The comparison is being made between a narrow band tuned tube amplifier 
and a broadband untuned SS amp. There's going to be differences.  And in 
the ham world, you're talking about a cost sensitive application; you're 
not going to see automatic matching networks or isolators or designing 
so you're not on the peak performance Zout.

It's more of a system engineering thing.  Hams have been happy for years 
using antennas with 2:1 VSWR and an amplifier that has a tunable 
matching network to drive it.  The run of the mill 100W SS output PA 
these days is designed to take a fair amount of mismatch without having 
severe problems, and they have protection circuits so that the output 
power is reduced.

you CAN build a high power SS amp that will drive a 2:1 mismatch, or a 
3:1 mismatch or whatever.  But it will be expensive (go check out the 
products from Amplifier Research, for instance).

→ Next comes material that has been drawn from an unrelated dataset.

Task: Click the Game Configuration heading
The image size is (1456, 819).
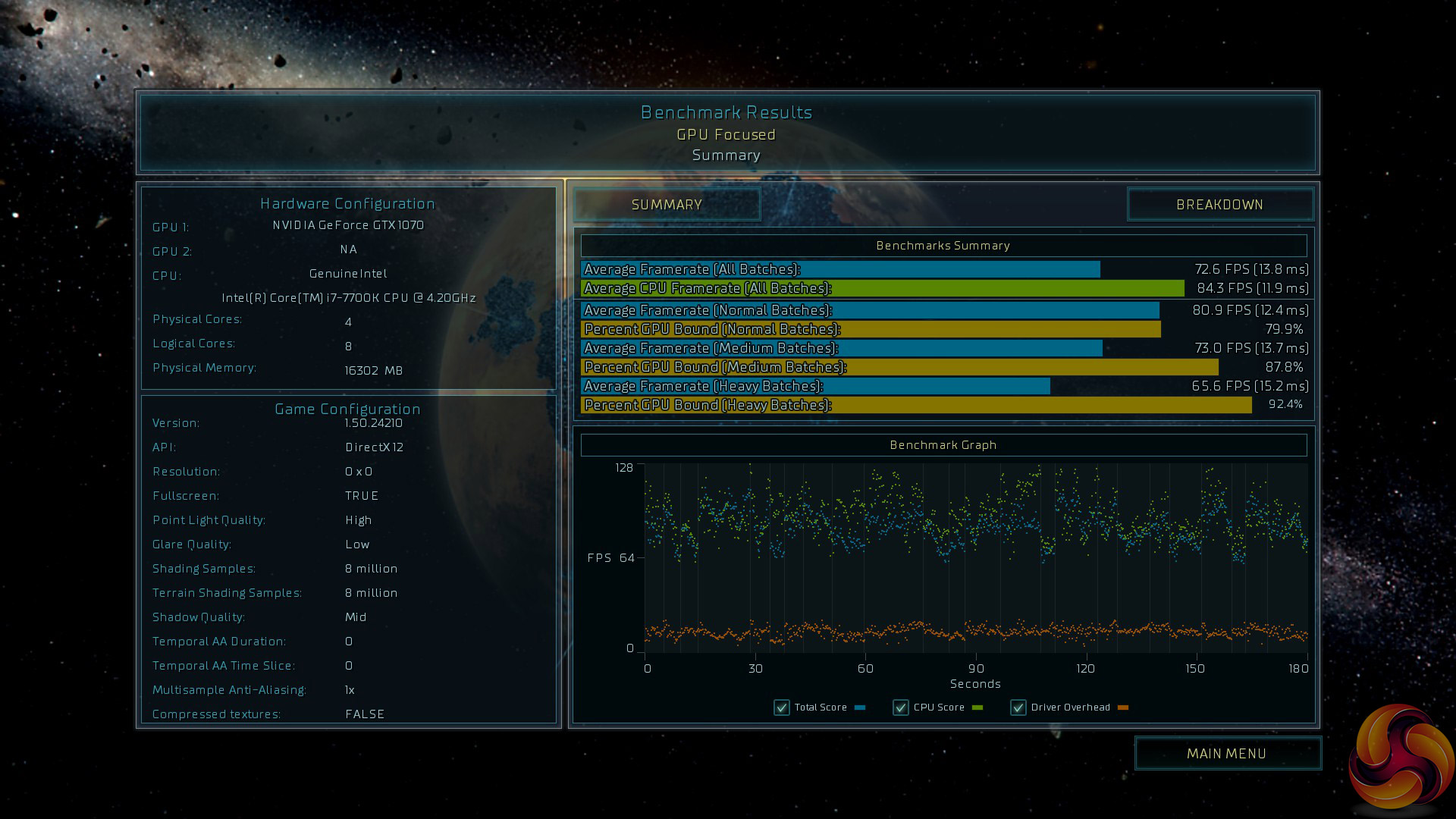Action: point(347,409)
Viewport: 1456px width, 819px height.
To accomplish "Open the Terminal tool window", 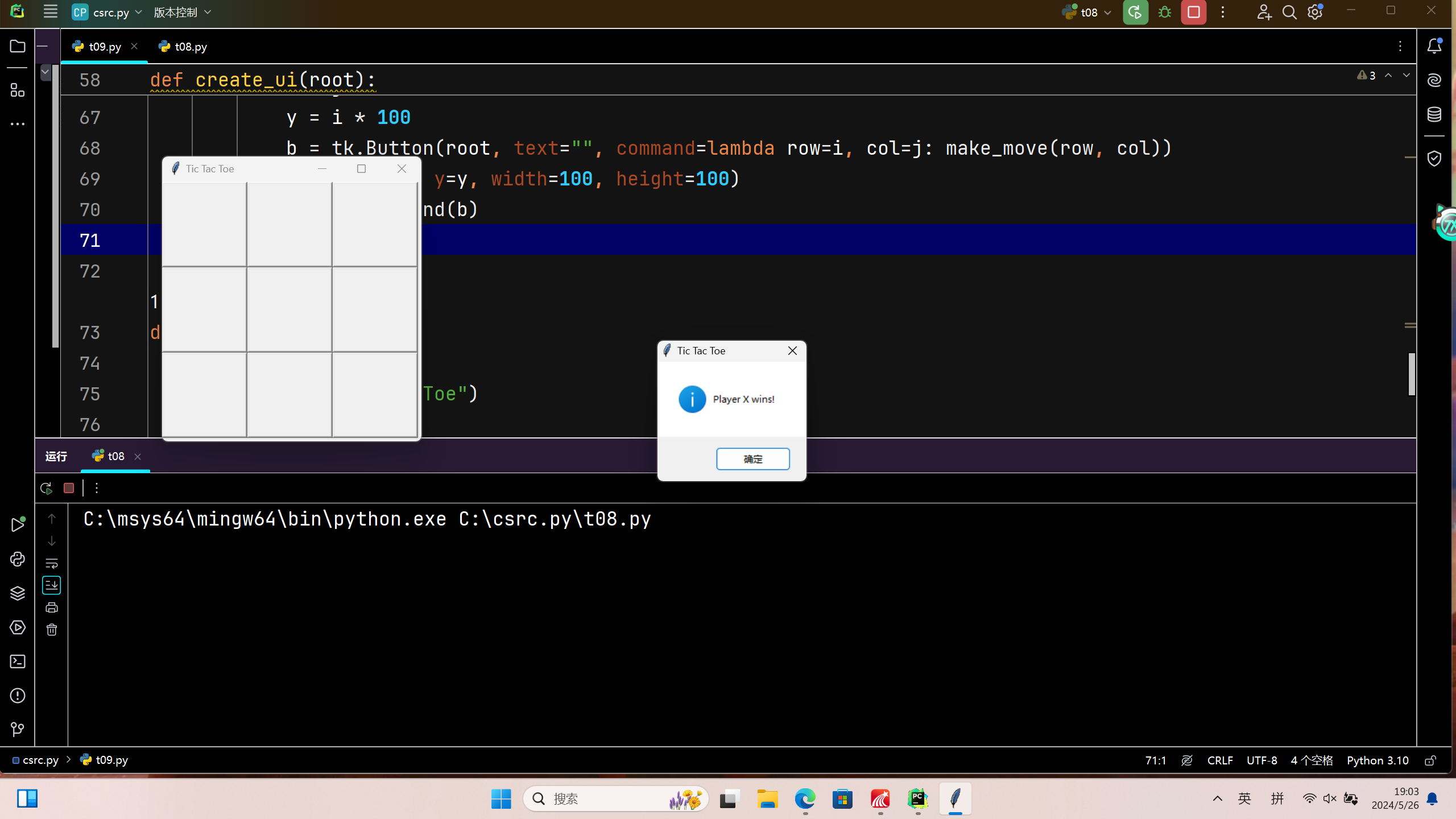I will click(x=18, y=661).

Or you can use a fast autotuner (which you could put at the feed, so the 
feedline loss is less).  That lets you build an antenna that has a 
feedpoint Z that is less wonderful, but might have better F/B or gain 
over the band.

 From a functional standpoint with respect to amplifier/antenna 
matching, there's not a lot of difference between a SteppIR, a tube amp 
with an adjustable output network, or a SS Amp with an autotuner.  It 
just moves where the "adjustable" part is.  Some of this is driven, 
also, by the odd way in which amateur station output power is regulated 
(e.g. there's a limit on transmitter output power)  That means there is 
a bias to "matching inside the transmitter", because any losses don't 
count against the power limit.

If you want the ultimate in no adjustment.. a 3 dB pad in series between 
the amp and the antenna will present no worse than 3:1 VSWR at any 
frequency and any load impedance.  6 dB pad (12 dB return loss) is 
1.67:1 VSWR.  Build yourself a 15kW SSPA, put a 10dB pad inside the box, 
and you've got a legal limit amp, ready to go, that will tolerate pretty 
much any load you care to hook up to it.



With respect to how this sort of started, and log periodics.. you can 
make a LPDA have any arbitrary feedpoint impedance, and any arbitrary 
smoothness of VSWR.  It's all about how many elements you want to put in 
it.  So manufacturers pick some *reasonable* value for VSWR ripple and 
performance and size/weight, and that's what they build. Given the large 
non-ham market for HF LPDAs, I suspect that the impedance of the 
antenna, with a couple hundred feet of some common transmission line, is 
perfectly compatible with some off the shelf HF transmitter from Harris, 
Thales, etc., intended for use on the roof of an embassy or similar.